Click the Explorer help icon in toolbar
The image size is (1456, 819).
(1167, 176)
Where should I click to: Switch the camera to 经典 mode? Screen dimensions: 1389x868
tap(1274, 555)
□ □ □ □ □ □ □
> **Try it**
Your reply should be every line of the material, transcribed exactly.

> **Exercise solution**
Click the Explorer help icon in toolbar
The image size is (1456, 819).
(1167, 176)
Where should I click to: Switch the camera to 经典 mode? Screen dimensions: 1389x868
tap(1274, 555)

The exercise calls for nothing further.